Frank Gillette was born in 1941 in Jersey City, New Jersey. He attended Columbia University, dropping out after two years. He studied painting at Pratt Institute in New York, dropping out after two years. Gillette is the recipient of numerous awards, including fellowships from the Rockefeller Foundation and the Guggenheim Foundation, and grants from the New York State Council on the Arts and the National Endowment for the Arts. He was artist-in-residence at the American Academy in Rome in 1984-85. He is the author of numerous published works, including Between Paradigms (1973) and Of Another Nature (1988). His work has been presented in solo exhibitions including: The Everson Museum of Art, Syracuse; Contemporary Arts Museum, Houston; The Corcoran Gallery of Art, Washington D.C.; Howard Wise Gallery, New York; Leo Castelli Gallery, New York; Long Beach Museum of Art, California; The Institute of Contemporary Art, Boston; and the Whitney Museum of American Art, New York. In addition, Gillette’s work has been included in numerous group shows including: Kunsthalle, Cologne; Documenta 6, Kassel, Germany; Venice Biennale; The Museum of Modern Art, New York; Carnegie Museum, Pittsburgh; San Francisco Museum of Modern Art; Neuer Berliner Kunstverein, Berlin; and Castello di Rivoli, Turin, Italy, among others.
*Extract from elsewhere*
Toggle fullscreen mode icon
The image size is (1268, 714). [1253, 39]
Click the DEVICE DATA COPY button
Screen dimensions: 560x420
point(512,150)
Merging a rich visual sensibility with an almost scientific engagement with taxonomy and ecological systems, Frank Gillette is a video pioneer whose multi-channel installations and tapes focus on empirical observations of natural phenomena. An early theorist of video’s formal and aesthetic parameters, in 1969 he was a founding director and president of the influential video collective Raindance. With influences ranging from cybernetics to painting, Gillette was an innovator of the multi-channel installation form, experimenting with image feedback, time-delay and closed-circuit systems. His seminal installation Wipe Cycle (1969) (with Ira Schneider), was included in the landmark 1969 exhibition TV As A Creative Medium at the Howard Wise Gallery in New York.
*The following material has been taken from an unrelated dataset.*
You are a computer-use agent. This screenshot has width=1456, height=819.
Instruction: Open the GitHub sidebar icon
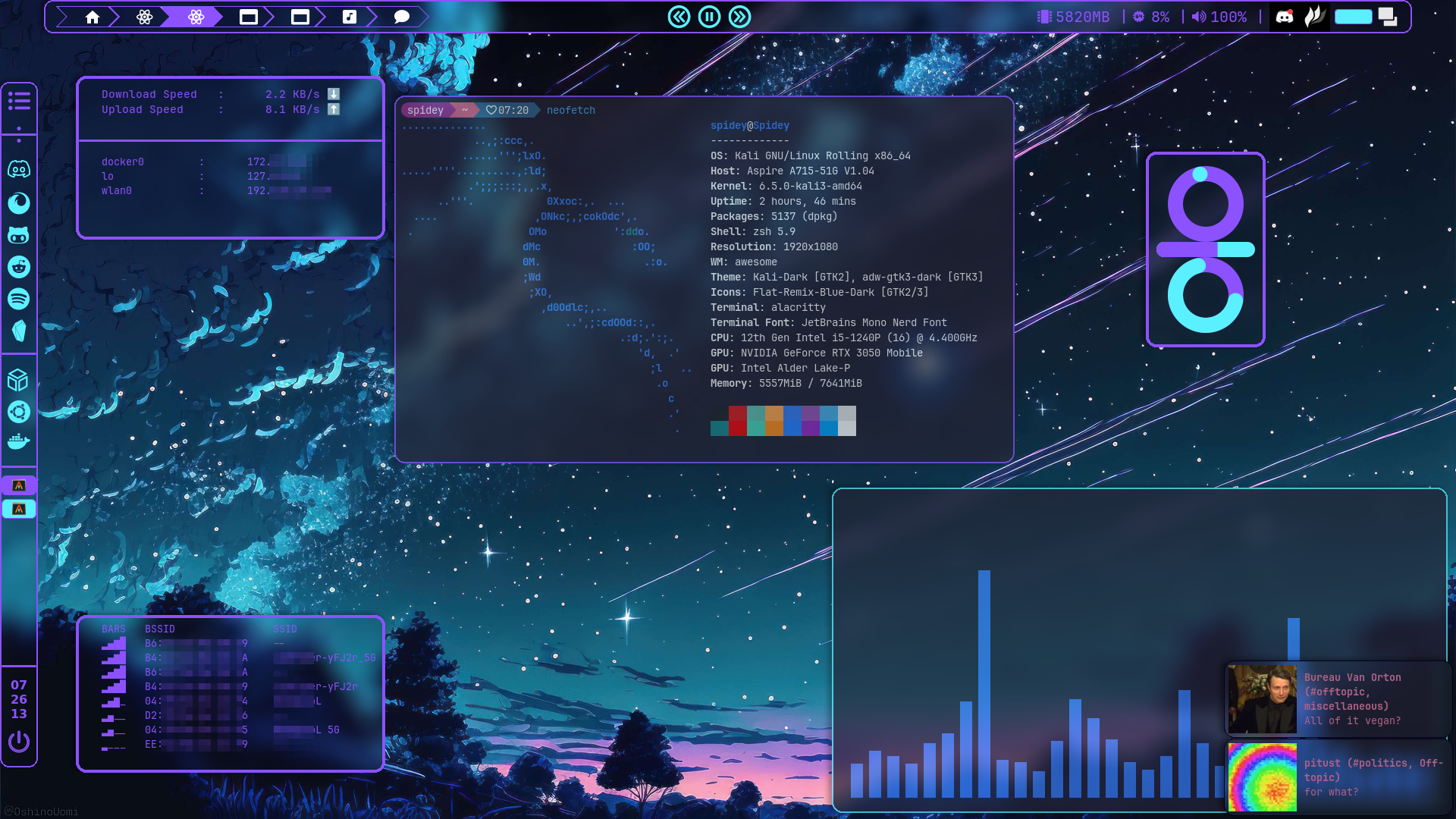click(19, 235)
Gillette’s later multi-channel works draw parallels between technological, ecological, and cognitive processes. His meticulous, close-up visual records of ecological systems and natural landscapes are structured on rigorous observational systems and strategies of visual cross-associations. “Work in the medium of the realist,” he remarks. His striking studies of ecological microcosms employ a magnified realism, a kind of radical naturalism, posing metaphors for universality and specificity, observation and perception; through a reconstitution of the natural order. In addition to his work in video, Gillette actively works in painting, drawing, and photography. He lives and works in Manhattan and East Hampton, NY.